# Jack Russel's Really Do Climb Trees



## rusty (Apr 28, 2013)

Our JR Cooper went after a squirrel yesterday, he is 11 years old and this is the first tree climb.

We got Cooper when he was 4 weeks old, thought this a bit young but soon found out it was not. At 5 weeks we banished him from the house to the porch, a stray cat we had taken in would lay at the bottom of the stairs and the pup would pounce from the top stair onto the cat. At times it sounded like they were tearing the house apart.

Six weeks old Cooper found and cornered his first skunk to look at him bleary eyed you would have thought he was drunk or stoned. A week later he had treed a bear, then we started to keep him leashed or chained. He is the only dog on a chain able to kill rabbits and least weasels. I'm not sure how he coached them into reach.
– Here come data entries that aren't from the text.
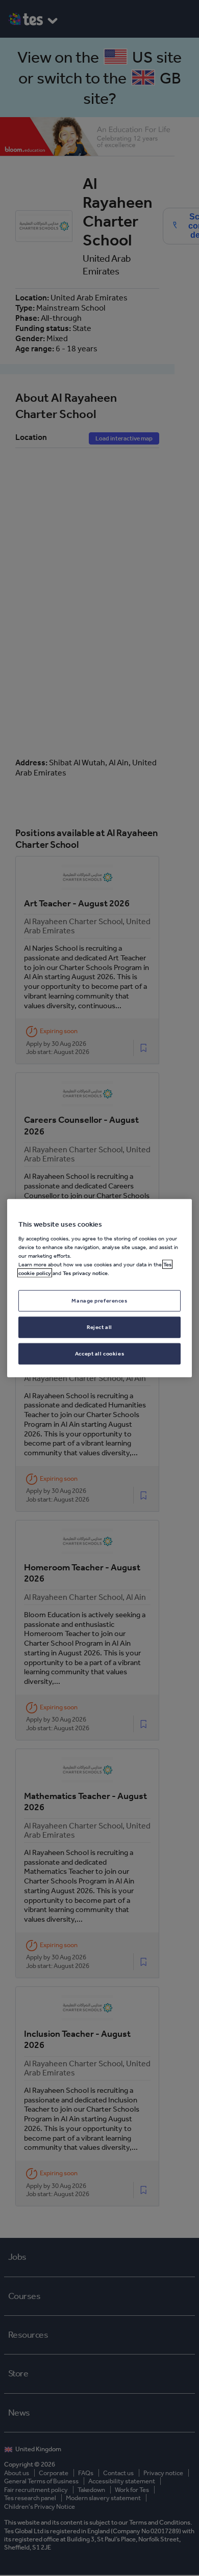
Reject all (99, 1327)
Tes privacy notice (85, 1273)
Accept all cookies (99, 1353)
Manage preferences (99, 1300)
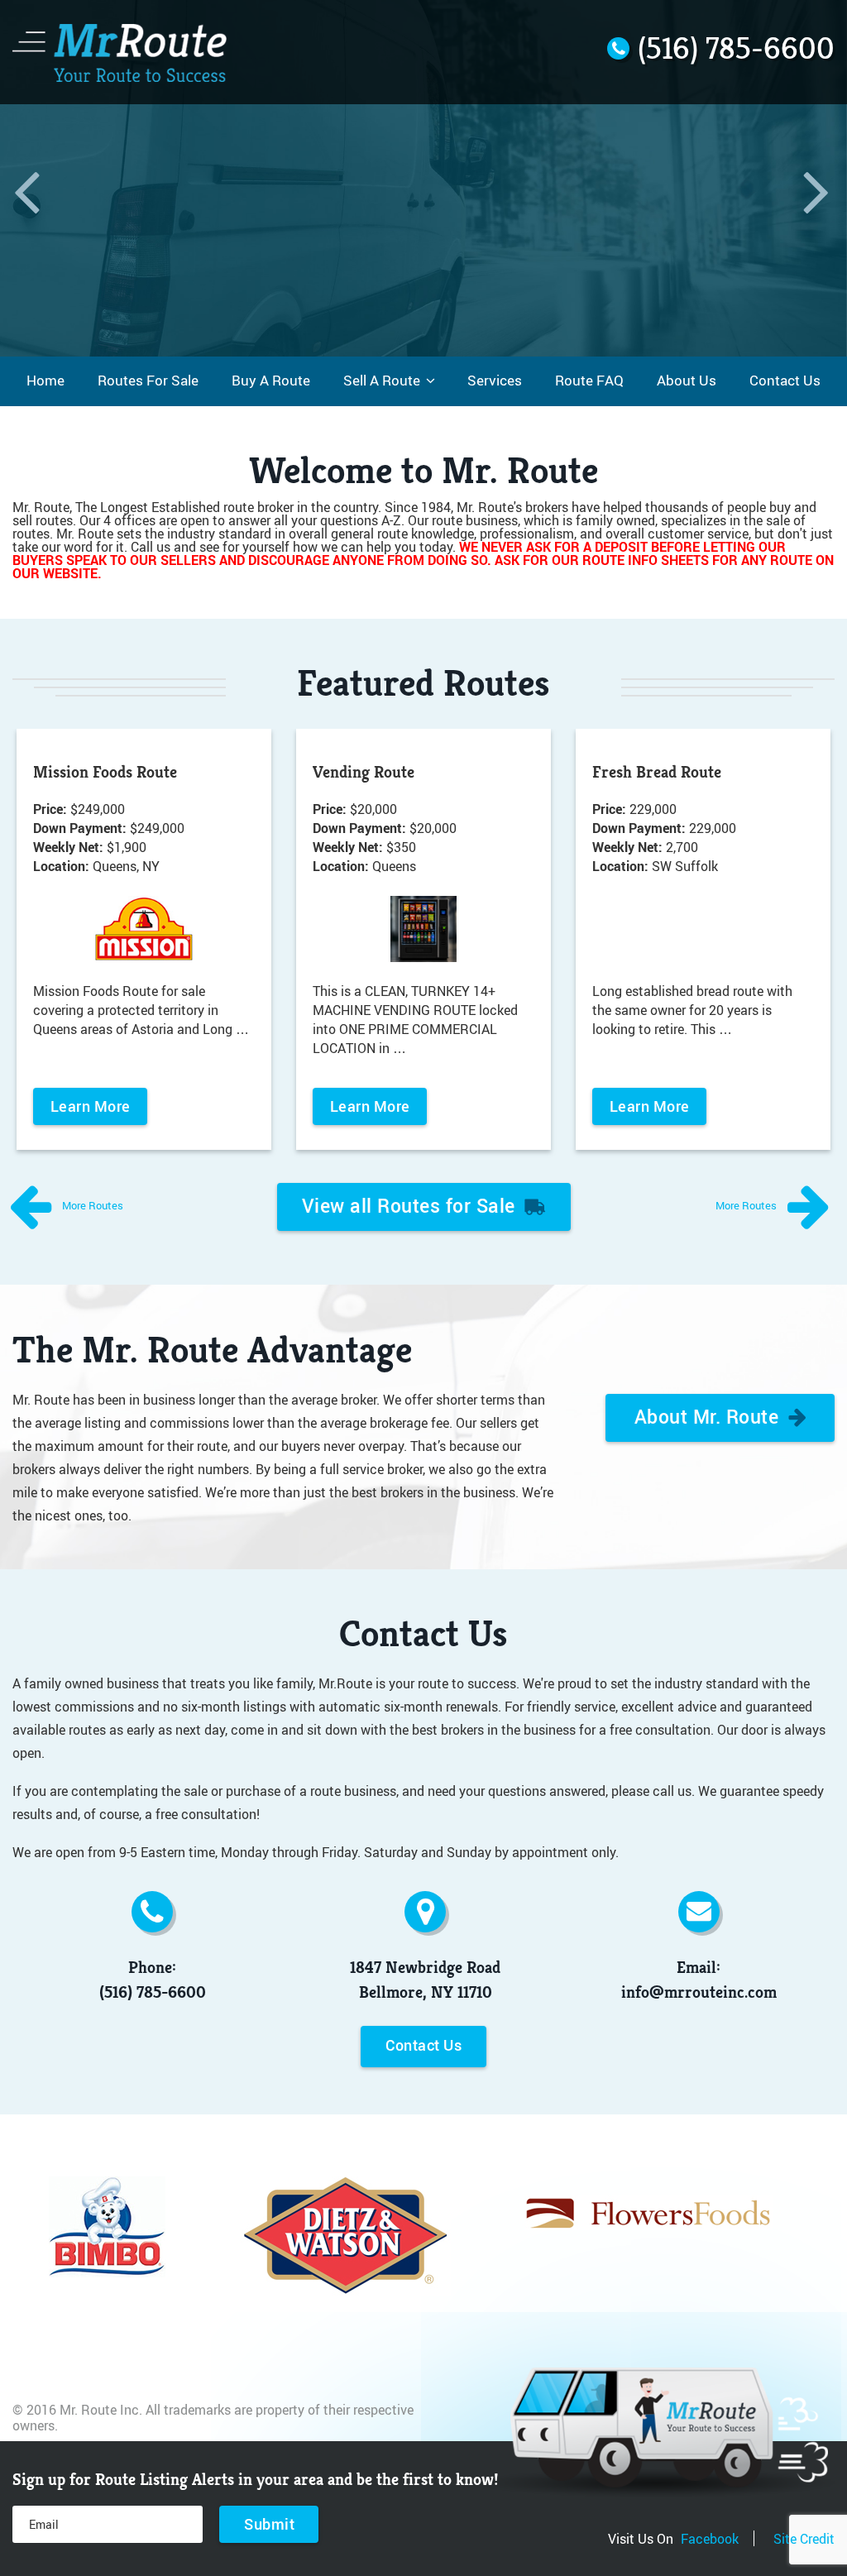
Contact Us (785, 380)
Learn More (90, 1106)
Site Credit (804, 2538)
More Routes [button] (91, 1205)
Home (45, 380)
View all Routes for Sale (411, 1205)
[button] (28, 178)
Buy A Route (271, 380)
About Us (686, 380)
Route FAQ (589, 380)
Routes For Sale (148, 380)
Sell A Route (381, 380)
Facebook (710, 2538)
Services (494, 380)
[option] (423, 178)
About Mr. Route (709, 1416)
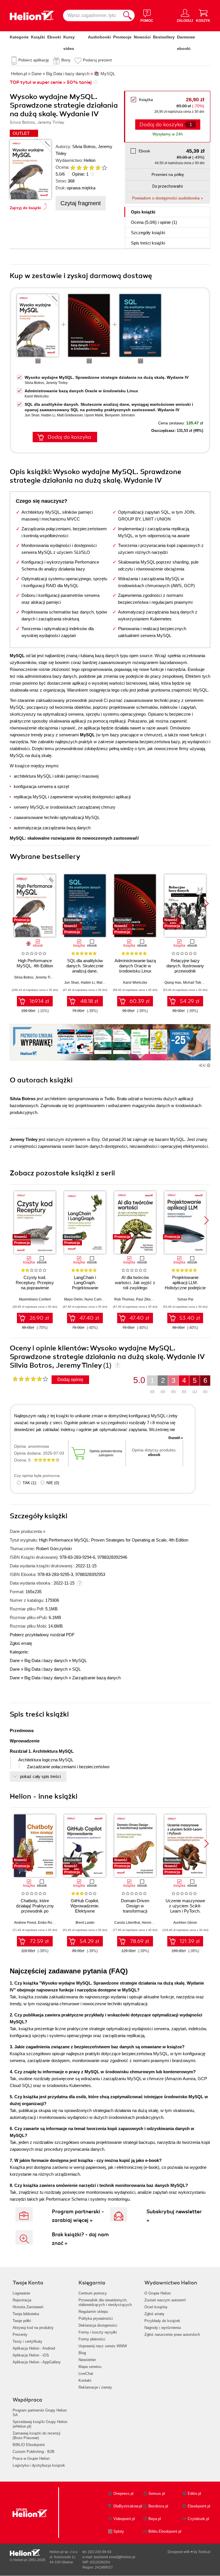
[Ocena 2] (79, 167)
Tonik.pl (204, 2552)
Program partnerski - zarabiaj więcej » (78, 2215)
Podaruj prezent (97, 60)
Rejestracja (22, 2300)
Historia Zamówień (28, 2307)
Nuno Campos (96, 1299)
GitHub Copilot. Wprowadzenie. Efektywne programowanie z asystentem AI (85, 1911)
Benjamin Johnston (120, 415)
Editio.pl (194, 2493)
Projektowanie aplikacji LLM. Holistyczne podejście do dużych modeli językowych (185, 1287)
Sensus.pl (156, 2493)
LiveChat (85, 2373)
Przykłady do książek (162, 2321)
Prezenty (20, 2334)
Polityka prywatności (95, 2318)
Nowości (142, 37)
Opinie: (80, 174)
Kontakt (84, 2380)
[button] (206, 903)
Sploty (118, 2531)
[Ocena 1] (72, 167)
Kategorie (19, 37)
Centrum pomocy (92, 2293)
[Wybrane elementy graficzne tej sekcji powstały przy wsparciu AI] (208, 1065)
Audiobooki (99, 37)
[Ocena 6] (104, 167)
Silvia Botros (84, 146)
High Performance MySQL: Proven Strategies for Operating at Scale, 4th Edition (113, 1540)
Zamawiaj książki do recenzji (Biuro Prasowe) (36, 2435)
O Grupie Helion (157, 2293)
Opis (143, 211)
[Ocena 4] (91, 167)
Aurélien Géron (185, 1923)
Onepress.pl (123, 2493)
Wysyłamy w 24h (167, 134)
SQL (76, 1669)
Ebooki (54, 37)
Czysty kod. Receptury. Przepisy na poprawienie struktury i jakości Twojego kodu (35, 1287)
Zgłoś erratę (21, 1643)
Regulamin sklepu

He was so tiny I called him my pocket puppy, one day at the mall shortly after we had him, a young girl asked me what breed he was, told her Jack Russel and she crossed herself. My pocket puppy, the devil in disguise.

Most JR's do not make it in life beyond a couple of years ours is 11 going 12, the dog has been a real hoot. 

They are most intelligent having an IQ higher than most people i meet.

[youtube]http://www.youtube.com/watch?v=_1EjjQ2NzSM[/youtube]


----------



## Geo (Apr 29, 2013)

he's just getting a birds eye view looking for his next victim. :lol:


----------



## squarecoinman (Apr 29, 2013)

Nice video of Toby the climbing dog , i had no idea they could climb trees 

scm


----------



## Palladium (Apr 29, 2013)

Now that's pretty cool!


----------



## rusty (Apr 29, 2013)

I'm partially deaf to get my attention Cooper will come over and lay his chin on my lap to let me know he wants out. 

A very different routine for Pats attention, he shakes is head rapidly back and forth so that his ears make a loud flapping sound.


----------



## srlaulis (Apr 29, 2013)

That is one energetic 77 year old dog! :lol:


----------



## skippy (May 3, 2013)

Jack Russels are very funny dogs, with a lot of personality - they can need more attention walking and space and whatnot. A friend of my uncle's had a Jack that killed opposums and once tore apart a raccoon so badly they had he had to finish it off.


----------